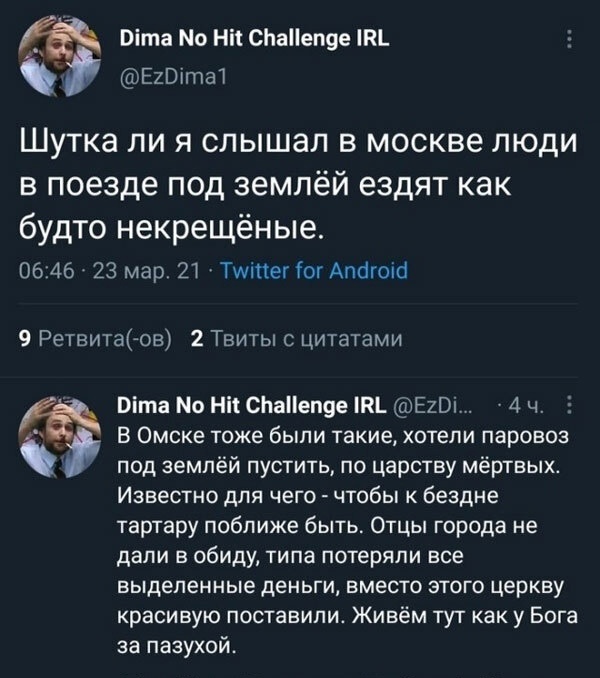The height and width of the screenshot is (678, 600).
Task: Click the reply's last line за пазухой
Action: coord(178,644)
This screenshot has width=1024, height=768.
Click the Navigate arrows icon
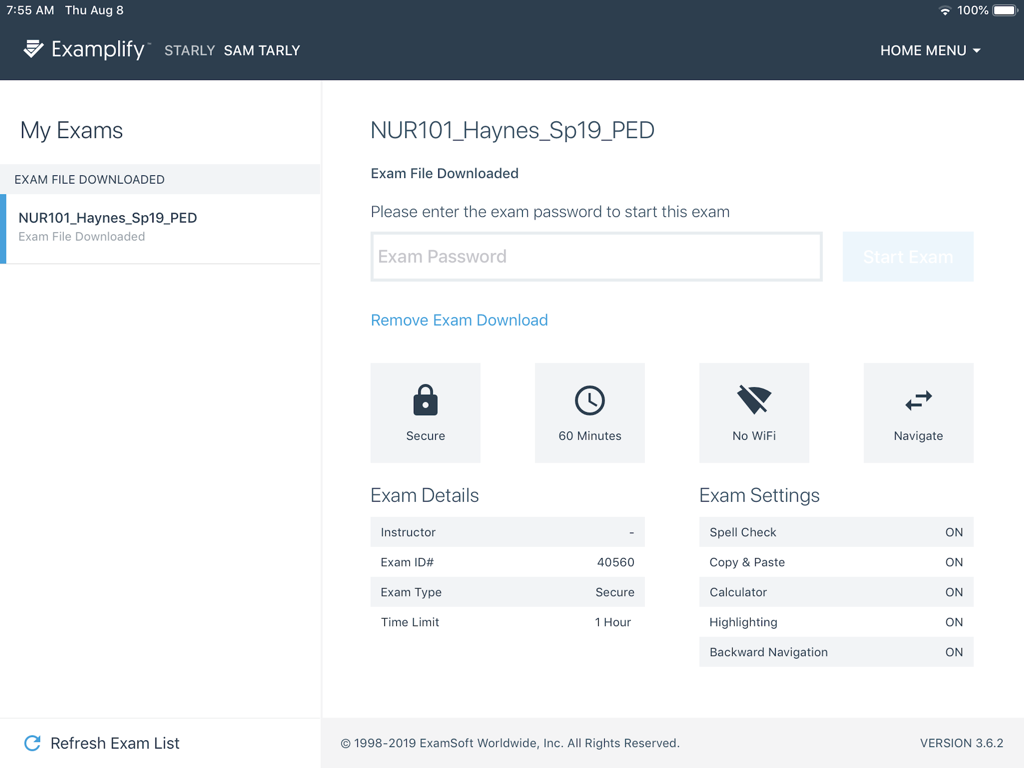[x=917, y=399]
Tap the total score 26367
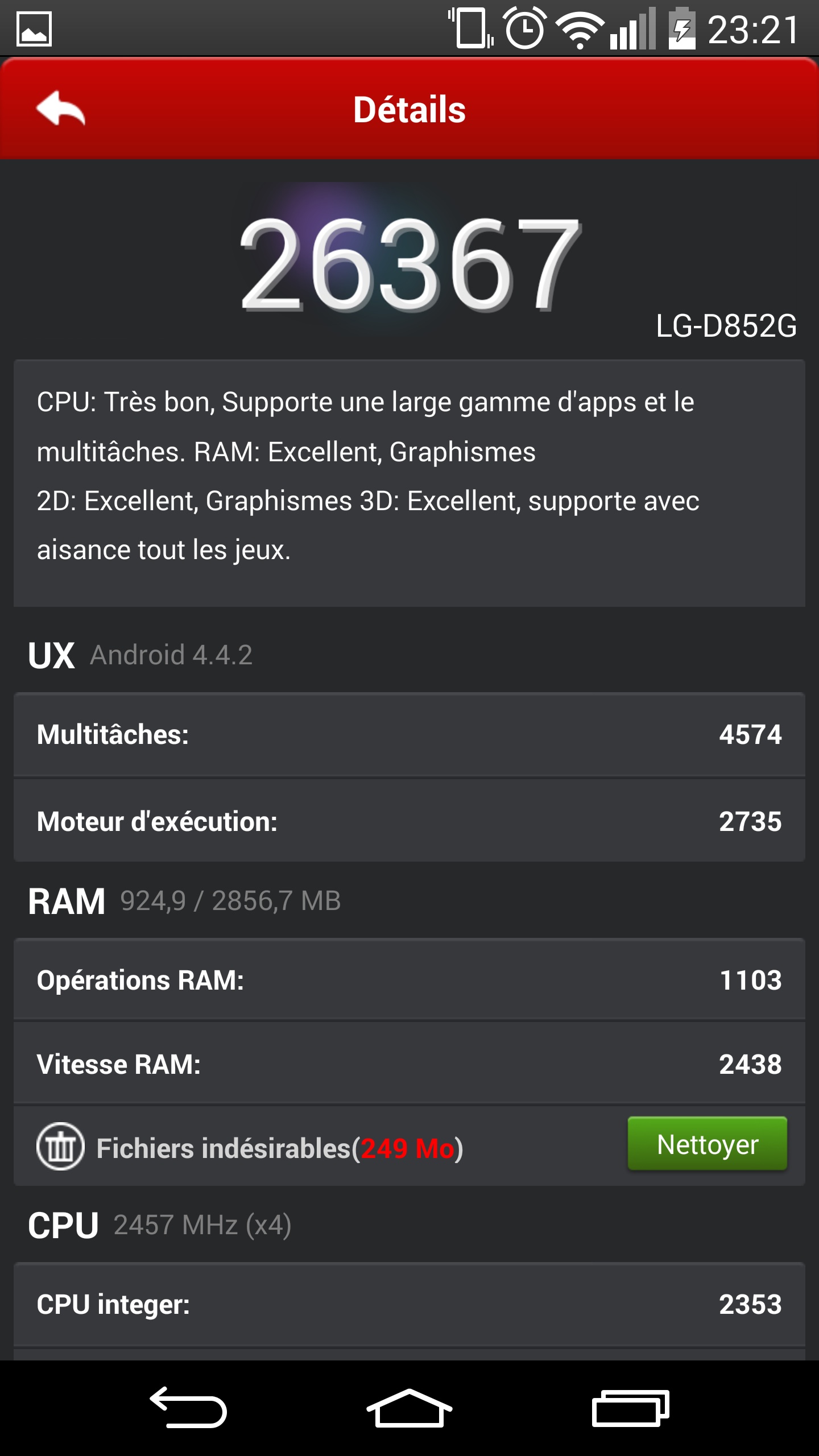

•••

**EXERCISE PROMPT**
Copy every line of the entries above word for word, leaving out the pictures.

**EXPECTED ANSWER**
The height and width of the screenshot is (678, 600).
Task: Click the reply's last line за пазухой
Action: coord(178,644)
This screenshot has width=1024, height=768.
Click the Navigate arrows icon
[x=917, y=399]
Tap the total score 26367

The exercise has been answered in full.